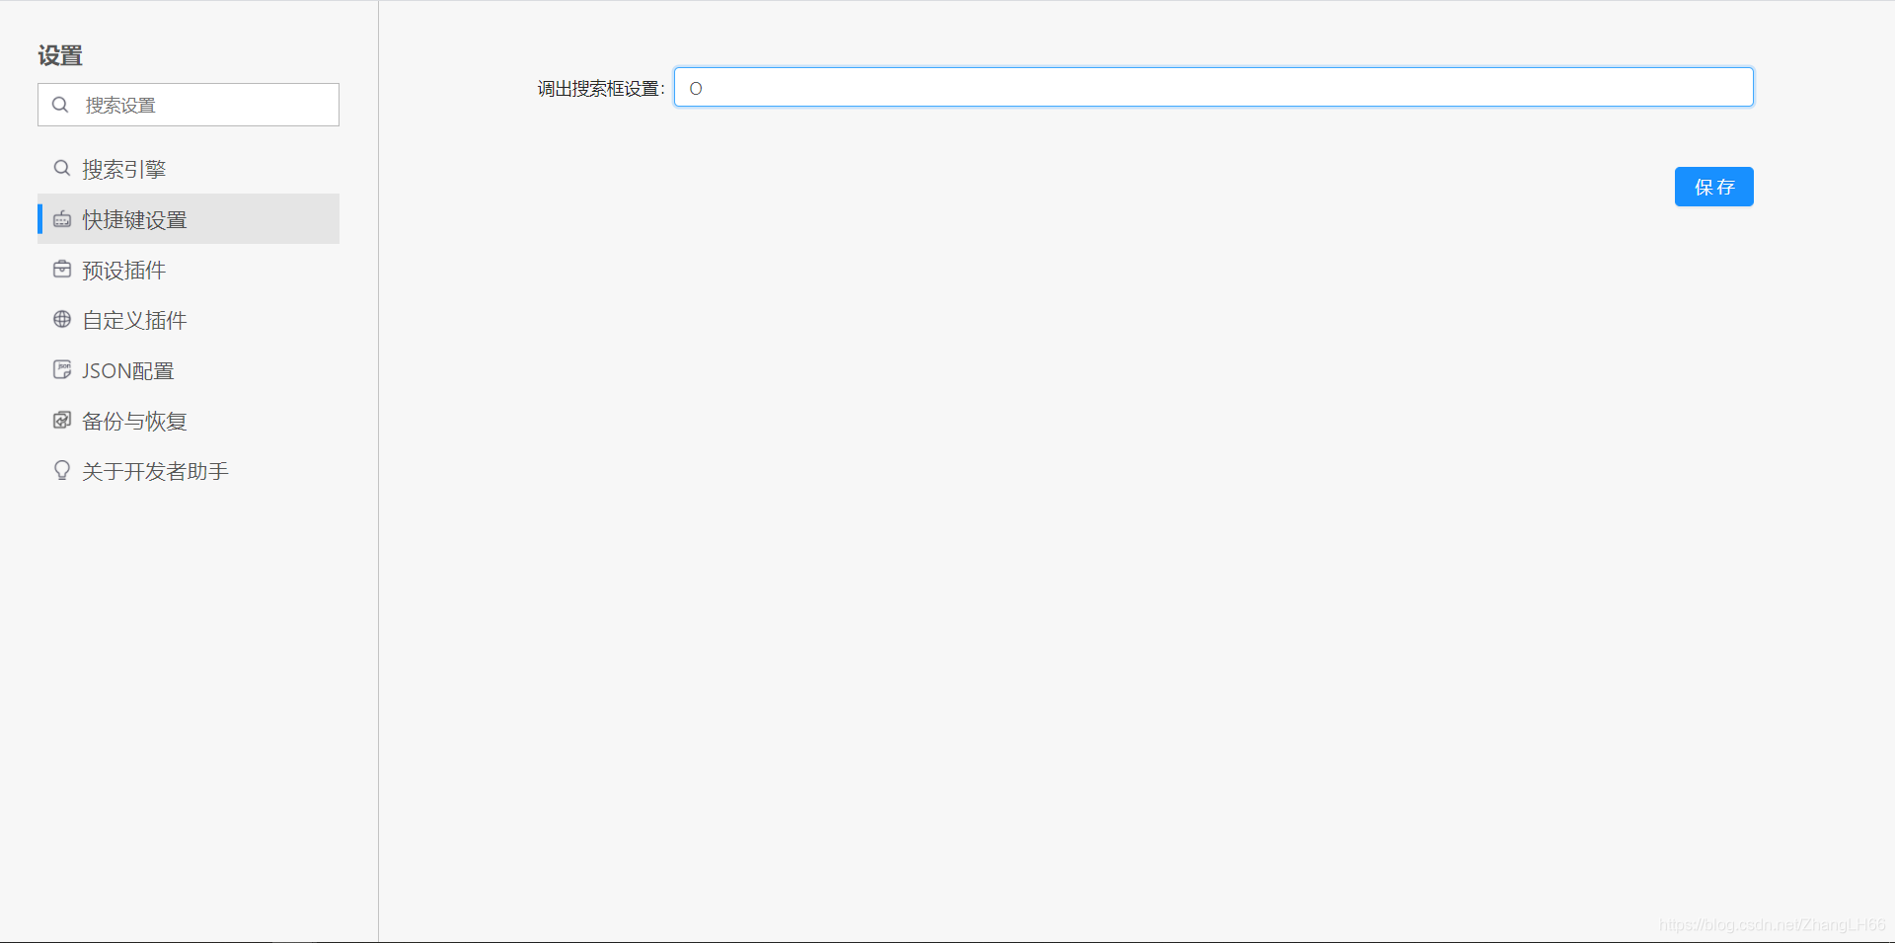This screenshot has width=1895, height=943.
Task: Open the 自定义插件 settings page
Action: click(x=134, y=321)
--
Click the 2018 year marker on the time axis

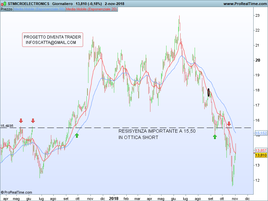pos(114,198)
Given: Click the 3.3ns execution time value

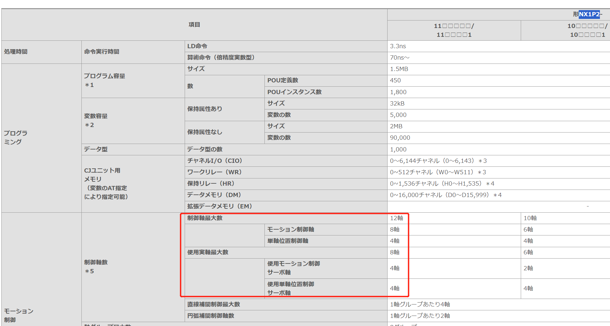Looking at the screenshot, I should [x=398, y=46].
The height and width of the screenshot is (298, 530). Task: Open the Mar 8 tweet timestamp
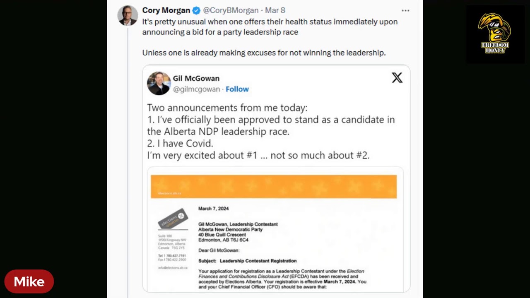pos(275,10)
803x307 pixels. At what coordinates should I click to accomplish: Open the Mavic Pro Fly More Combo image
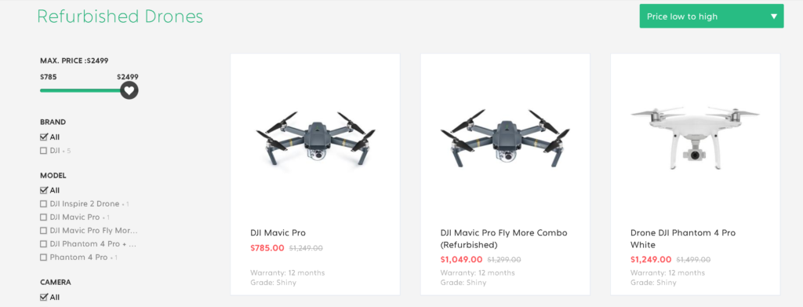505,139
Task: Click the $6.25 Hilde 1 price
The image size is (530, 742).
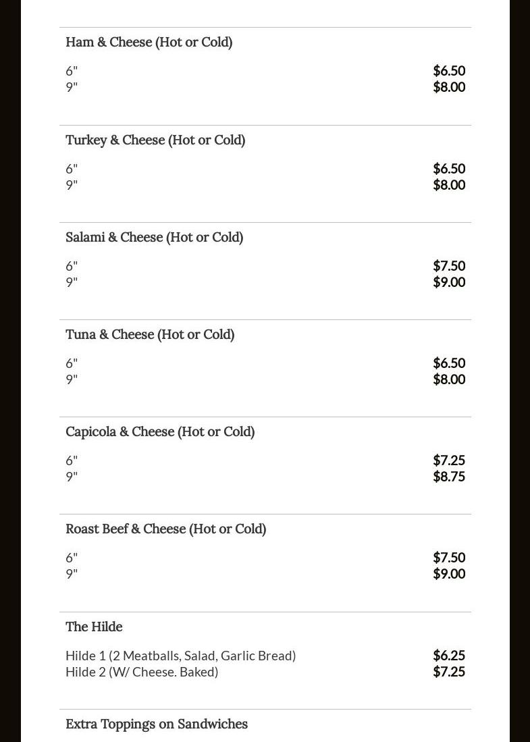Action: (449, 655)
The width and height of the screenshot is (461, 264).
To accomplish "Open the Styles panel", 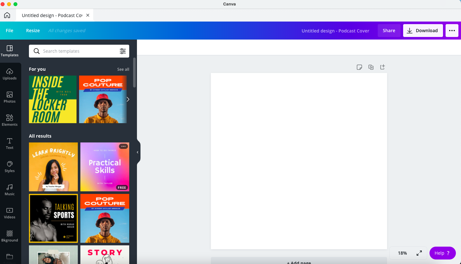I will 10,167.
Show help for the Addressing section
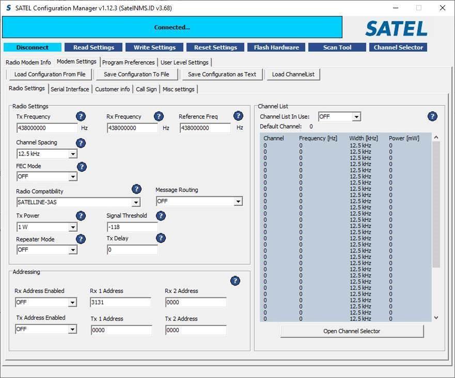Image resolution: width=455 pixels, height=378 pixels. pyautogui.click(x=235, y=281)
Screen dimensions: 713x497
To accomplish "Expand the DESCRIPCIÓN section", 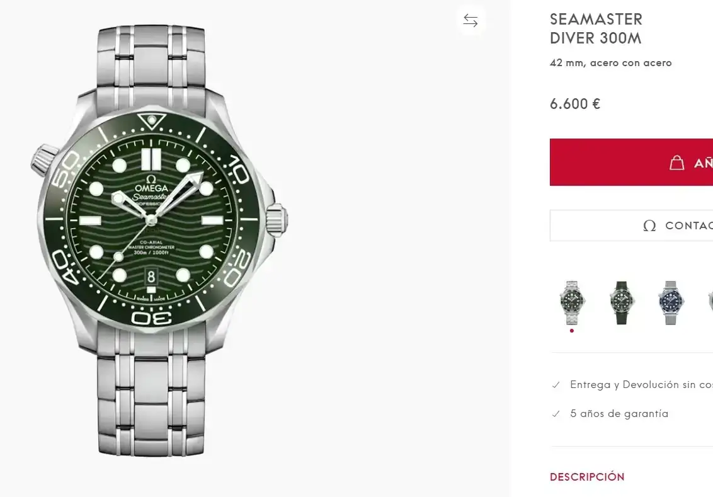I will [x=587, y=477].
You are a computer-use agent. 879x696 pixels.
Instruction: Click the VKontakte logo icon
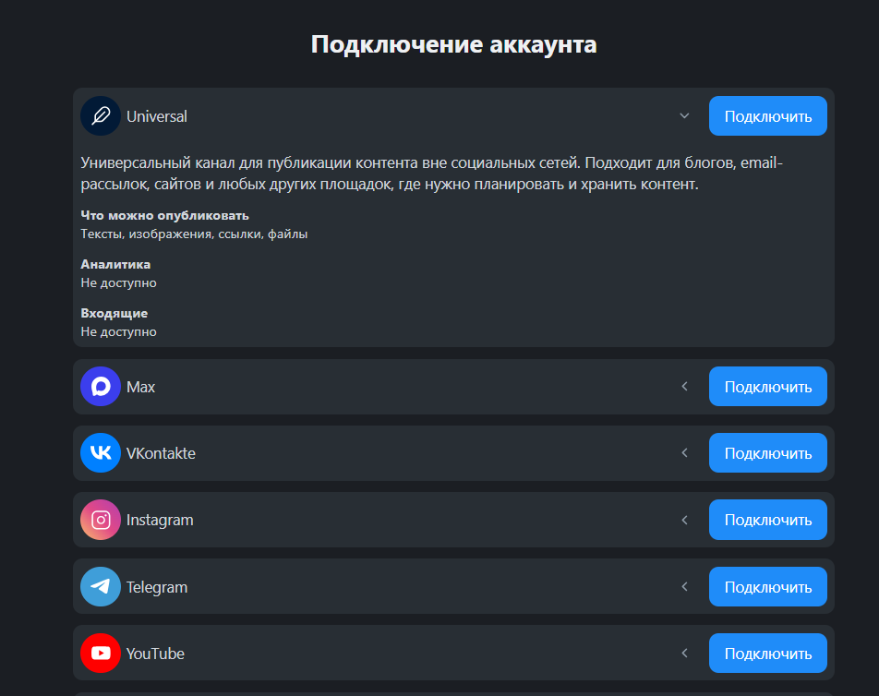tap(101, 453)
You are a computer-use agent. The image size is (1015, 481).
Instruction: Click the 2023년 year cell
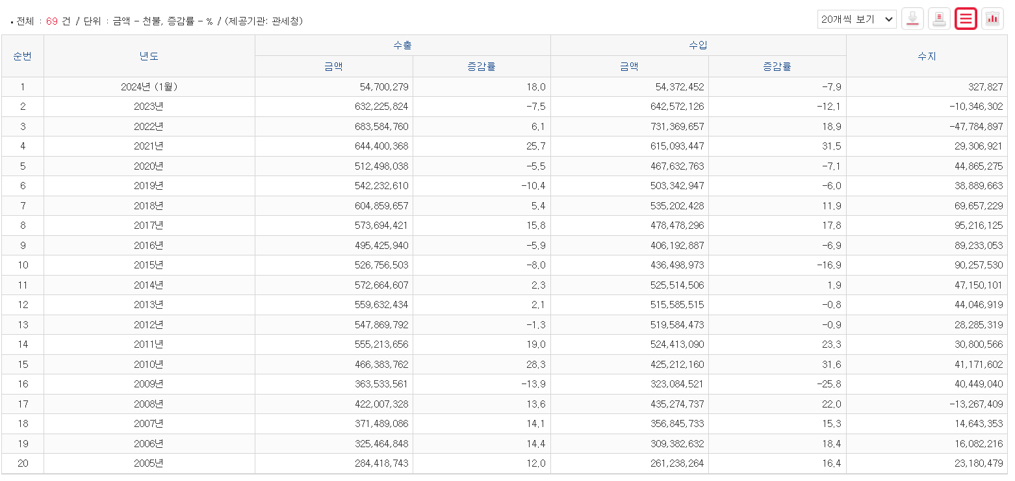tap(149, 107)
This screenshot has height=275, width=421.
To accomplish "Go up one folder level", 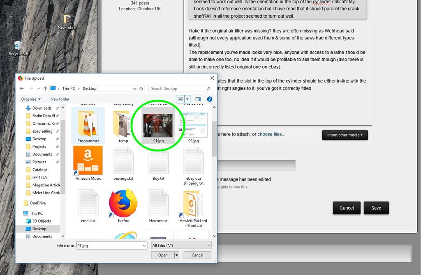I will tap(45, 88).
* * *
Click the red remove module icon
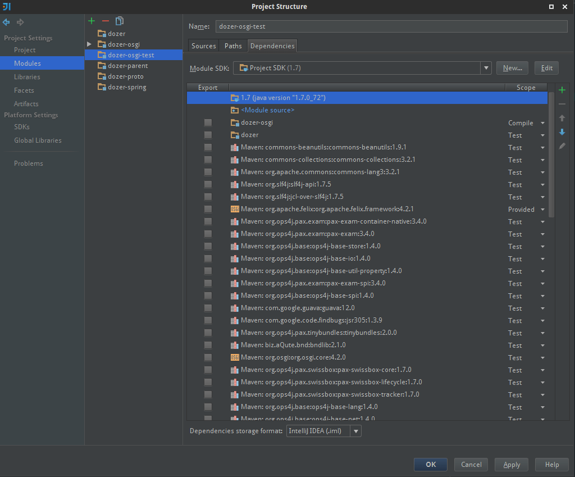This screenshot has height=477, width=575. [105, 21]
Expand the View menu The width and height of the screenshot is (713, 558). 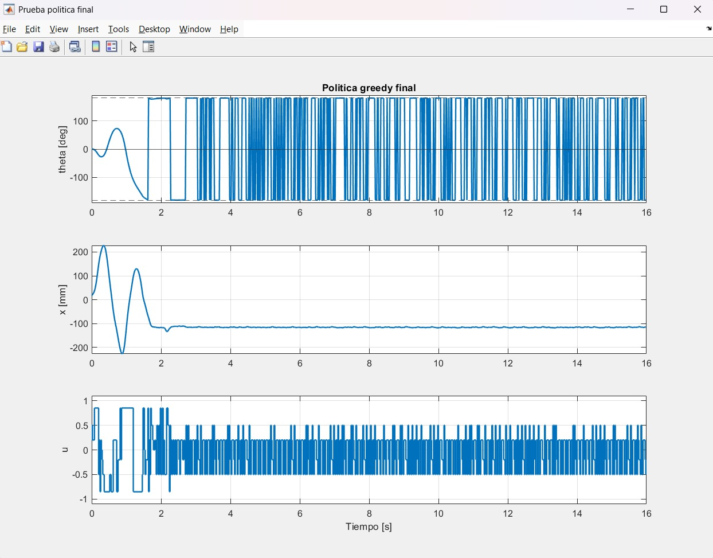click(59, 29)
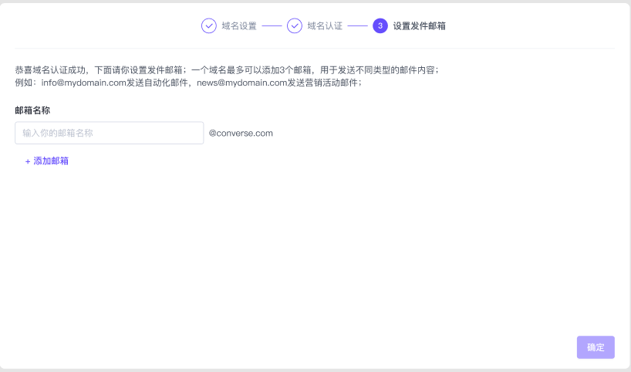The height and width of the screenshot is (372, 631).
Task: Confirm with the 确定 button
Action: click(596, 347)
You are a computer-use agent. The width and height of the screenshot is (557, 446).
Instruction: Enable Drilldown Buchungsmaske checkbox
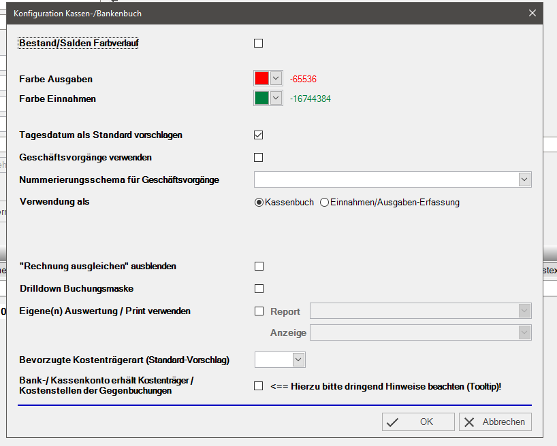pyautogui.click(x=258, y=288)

▶ Exercise: Read through the entries above and copy each line that has the string "agent" in it.

▶ Response to this task:
You are a computer-use agent. 879x696 pixels.
You are a computer-use agent. The image size is (1015, 481).
You are a computer-use agent. The width and height of the screenshot is (557, 446).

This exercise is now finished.